Грубость мальчишки освободила Ирину от деликатности, присущей сновидцу. Закон о том, что тайна чужого сна охраняется, подлежал уточнению: от посторонних лиц. Каждый имеет право знать свои сновидения. Этот принцип стоило бы внести в Декларацию прав человека.
— Ты был с девушкой… очень симпатичной… на лесной лужайке… — недоверчивая улыбка дураковатого дылды не тронула Ирину. — Там стоял кожаный диван…
— Прямо в лесу? — уточнил Игрек, не скрывая иронии.
«За чужие сны не отвечаю!» — вздохнула девушка.
— Вы оба были нагишом… — стыдливость останавливала Ирину, но долг сновидца повелевал продолжать: — Девушка бросилась от тебя убегать, ты стал ее догонять…
— Ты хочешь сказать, что я насильник?
— Нет, нет, — успокоила Игрека Ирина, — девушка смеялась… Это была просто любовная игра…
— Наверно, девушкой была ты?
— Это была не я… — целомудренная повествовательница переходила к самому трудному. — Ты догнал девушку… повалил ее на траву…

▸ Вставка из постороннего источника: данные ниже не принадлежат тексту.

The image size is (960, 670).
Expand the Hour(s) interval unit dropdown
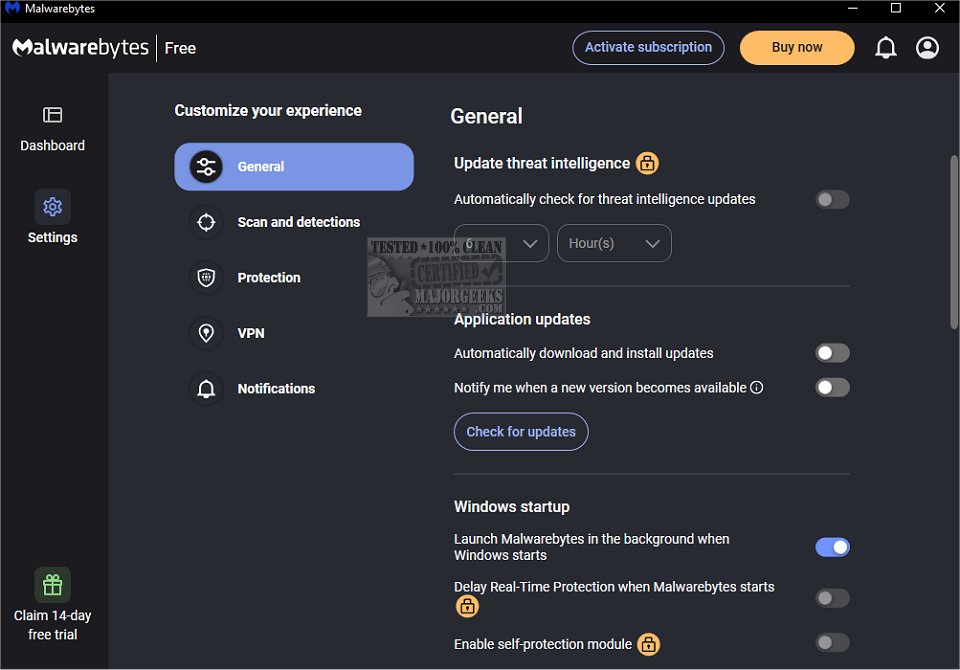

— Продолжай, пожалуйста! — Игрек получал удовольствие от смущения крохи.
— Дальше… ты же сам знаешь, что произошло…
— Понятия не имею!
— Произошло соитие. Но вместо фаллоса у тебя оказался кинжал. Ты убивал девушку своей любовью…
Игреку стоило больших усилий сохранить серьезность. Внутренняя щекотка давно уже изводила его.

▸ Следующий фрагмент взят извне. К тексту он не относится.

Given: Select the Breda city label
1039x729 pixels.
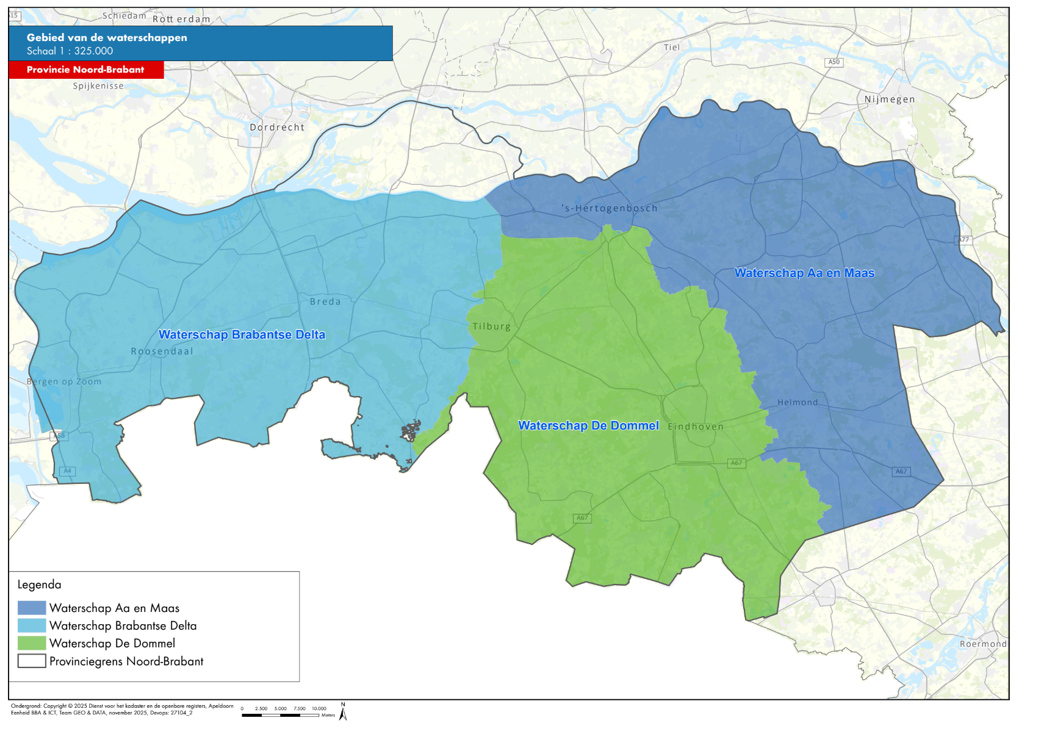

— На верхушке дуба сидела не очень молодая женщина и куковала…
Долговязому сразу же расхотелось смеяться.
— Что дальше?
— Когда твоя девушка умерла, тетка свалилась на землю…

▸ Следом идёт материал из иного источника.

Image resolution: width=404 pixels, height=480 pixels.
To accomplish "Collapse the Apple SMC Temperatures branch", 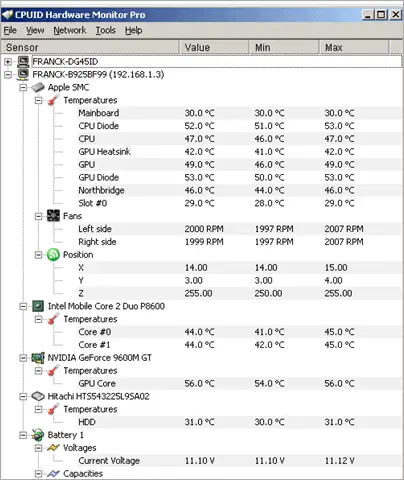I will tap(39, 100).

— И я над ней тоже надругался? — неожиданная злость накатила на Игрека. К шарлатанству он не умел относиться с юмором, хотя в Воробьевке его хватало.
— На нее ты не обратил внимания… Ты не мог поверить, что девушка умерла… Перевернул ее на живот…
— Хватит! Оказывается, ты просто извращенка!
К вспышке ярости несмышленыша Ирина отнеслась хладнокровно.
— Неча на зеркало пенять…
— Коли член, как кинжал! Ты рассказала мне свой сон! Пока я спал, ты тоже уснула! Сумасшедшая! Ты видишь не чужие сны, а свои!
— Ты перевернул девушку на живот… — продолжила Ирина, не обращая никакого внимания на негодование распутника. — И снова взял ее сзади…
Сновидица вошла в роль беспристрастного фиксатора событий, лишенного всякой стыдливости.
— Очень интересно, какие у тебя подсознательные желания!
— Ты занимался с мертвой девушкой любовью, не замечая, что кровь из нее вытекает. В конце концов в руках у тебя осталась только ее кожа…
— Признайся, что это была ты! — с яростным торжеством выкрикнул Игрек, испытывая желание наяву проделать с Ириной то, что ей привиделось во сне. От полоумной не исходило никаких эротических импульсов. Это и спасло ее от сексуального домогательства. В Воробьевке встречались такие больные: сомнамбулически погруженные в самих себя.
— Твоя любовница была высокая… тоненькая…
— Неужели ты коротышка? — уколол Долговязый крохотную хозяйку дома.
Но она была неуязвима для обид. Так же, как Кукушка, выполнявшая высшее предназначение.
— …черноволосая… — припомнила Ирина, — с горящими глазами…
— Я с ней незнаком! У тебя обалденные сны! Еще какой‑нибудь расскажи!
— …не могу вспомнить, как ее звали…
Игрек дотронулся до плеча Ирины.
«Холодная, как камень, — отметил он. И испытал желание разогреть балерину. — А ведь моя пиписька и вправду как кинжал! Только он не убивает, а возрождает к жизни!» — поэтическая метафора воодушевила Долговязого.
Легкого прикосновения к своему телу Ирина не заметила, но, когда пальцы Игрека вцепились в ее плечо, она с недоумением сбросила одеревеневшую руку.
— Ты боишься, что у меня на самом деле между ног кинжал? — расхохотался Долговязый, испытывая желание выпустить гудящий от напряжения фаллос на свободу.
— Я ничего не боюсь… — Ирина смотрела сквозь охваченного любовной горячкой парня. Где витали его отлетевшие сны? Не в том ли пространстве, населенном невидимками, что доступно лишь зоркому глазу пограничника?
«Я уделал бы ее до смерти!» — Игрек живо вообразил сон, привидевшийся маленькой балерине. И желание его стало нестерпимым.
«Пускай бабка совокупляется со своими кабанами! Она нам не помеха!» — от беззащитности крохи Игрек совсем одурел.
Истомившийся в неволе зверь был выпущен на свободу в прорезь штанов.
— Ты видишь, что меня нечего бояться!
Красномордая зверюга не испугала Ирину. Она была погружена в воспоминания о причудах дремлющего сознания необузданного хулигана.